WHAT YOU HAVE TO DO: Somewhere below, one line contains "Click the Channels grid icon" and a later line contains "The width and height of the screenshot is (600, 405).". Output those two lines and everything between them exactly, and nothing else.

DATA RECORDS:
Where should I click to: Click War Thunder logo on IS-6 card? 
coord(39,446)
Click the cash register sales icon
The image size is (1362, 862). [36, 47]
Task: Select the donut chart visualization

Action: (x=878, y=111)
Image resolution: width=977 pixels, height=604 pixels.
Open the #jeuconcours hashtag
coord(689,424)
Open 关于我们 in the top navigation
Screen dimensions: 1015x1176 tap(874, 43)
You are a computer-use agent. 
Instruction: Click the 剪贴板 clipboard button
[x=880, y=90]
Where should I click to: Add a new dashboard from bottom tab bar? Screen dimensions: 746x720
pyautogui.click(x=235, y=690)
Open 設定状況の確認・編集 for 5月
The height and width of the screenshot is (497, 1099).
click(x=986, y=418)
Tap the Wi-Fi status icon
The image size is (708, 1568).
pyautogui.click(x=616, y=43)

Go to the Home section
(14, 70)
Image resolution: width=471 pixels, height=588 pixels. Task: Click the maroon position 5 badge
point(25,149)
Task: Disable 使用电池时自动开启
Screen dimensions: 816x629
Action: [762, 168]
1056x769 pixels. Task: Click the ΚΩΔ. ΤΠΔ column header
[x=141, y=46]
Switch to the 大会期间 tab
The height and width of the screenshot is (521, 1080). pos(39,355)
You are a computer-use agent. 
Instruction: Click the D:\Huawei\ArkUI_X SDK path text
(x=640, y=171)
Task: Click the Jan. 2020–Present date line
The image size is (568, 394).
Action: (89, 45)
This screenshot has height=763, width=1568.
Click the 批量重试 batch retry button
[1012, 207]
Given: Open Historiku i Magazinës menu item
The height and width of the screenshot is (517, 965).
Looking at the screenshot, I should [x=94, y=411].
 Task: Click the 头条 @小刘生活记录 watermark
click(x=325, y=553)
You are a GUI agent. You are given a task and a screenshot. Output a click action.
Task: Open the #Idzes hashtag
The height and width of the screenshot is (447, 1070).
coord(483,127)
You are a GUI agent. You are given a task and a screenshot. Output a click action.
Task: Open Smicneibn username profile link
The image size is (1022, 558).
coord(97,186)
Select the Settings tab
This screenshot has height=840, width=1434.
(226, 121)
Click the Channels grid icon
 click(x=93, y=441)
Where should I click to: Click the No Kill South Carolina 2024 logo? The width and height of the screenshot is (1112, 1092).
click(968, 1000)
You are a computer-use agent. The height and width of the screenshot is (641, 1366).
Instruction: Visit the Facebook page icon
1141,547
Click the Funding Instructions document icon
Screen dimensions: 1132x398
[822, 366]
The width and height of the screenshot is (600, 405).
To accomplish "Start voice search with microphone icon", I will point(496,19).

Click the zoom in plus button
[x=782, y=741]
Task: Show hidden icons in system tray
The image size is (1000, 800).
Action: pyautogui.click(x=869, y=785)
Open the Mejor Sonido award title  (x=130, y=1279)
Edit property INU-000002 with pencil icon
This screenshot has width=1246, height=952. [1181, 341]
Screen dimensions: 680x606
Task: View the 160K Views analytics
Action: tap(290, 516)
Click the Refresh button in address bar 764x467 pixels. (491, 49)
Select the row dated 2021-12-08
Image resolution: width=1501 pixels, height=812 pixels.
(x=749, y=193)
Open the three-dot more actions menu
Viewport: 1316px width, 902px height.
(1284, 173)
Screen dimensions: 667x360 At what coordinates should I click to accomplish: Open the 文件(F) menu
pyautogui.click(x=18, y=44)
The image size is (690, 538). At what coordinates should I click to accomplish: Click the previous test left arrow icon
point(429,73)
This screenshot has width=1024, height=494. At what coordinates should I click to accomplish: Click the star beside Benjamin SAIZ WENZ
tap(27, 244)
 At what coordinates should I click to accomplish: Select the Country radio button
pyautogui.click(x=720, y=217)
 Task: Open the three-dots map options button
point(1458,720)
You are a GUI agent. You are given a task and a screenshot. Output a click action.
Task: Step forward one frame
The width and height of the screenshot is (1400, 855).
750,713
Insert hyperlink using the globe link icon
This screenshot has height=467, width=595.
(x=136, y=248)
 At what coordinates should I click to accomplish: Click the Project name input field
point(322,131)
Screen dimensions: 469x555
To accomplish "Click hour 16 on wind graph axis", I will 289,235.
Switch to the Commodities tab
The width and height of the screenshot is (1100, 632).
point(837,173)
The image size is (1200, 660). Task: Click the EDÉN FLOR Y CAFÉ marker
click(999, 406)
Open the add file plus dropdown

EXPECTED OUTPUT:
Click the Channels grid icon
 click(x=93, y=441)
Where should I click to: Click the No Kill South Carolina 2024 logo? The width and height of the screenshot is (1112, 1092).
click(968, 1000)
You are a computer-use agent. The height and width of the screenshot is (641, 1366).
Instruction: Visit the Facebook page icon
1141,547
Click the Funding Instructions document icon
Screen dimensions: 1132x398
[822, 366]
The width and height of the screenshot is (600, 405).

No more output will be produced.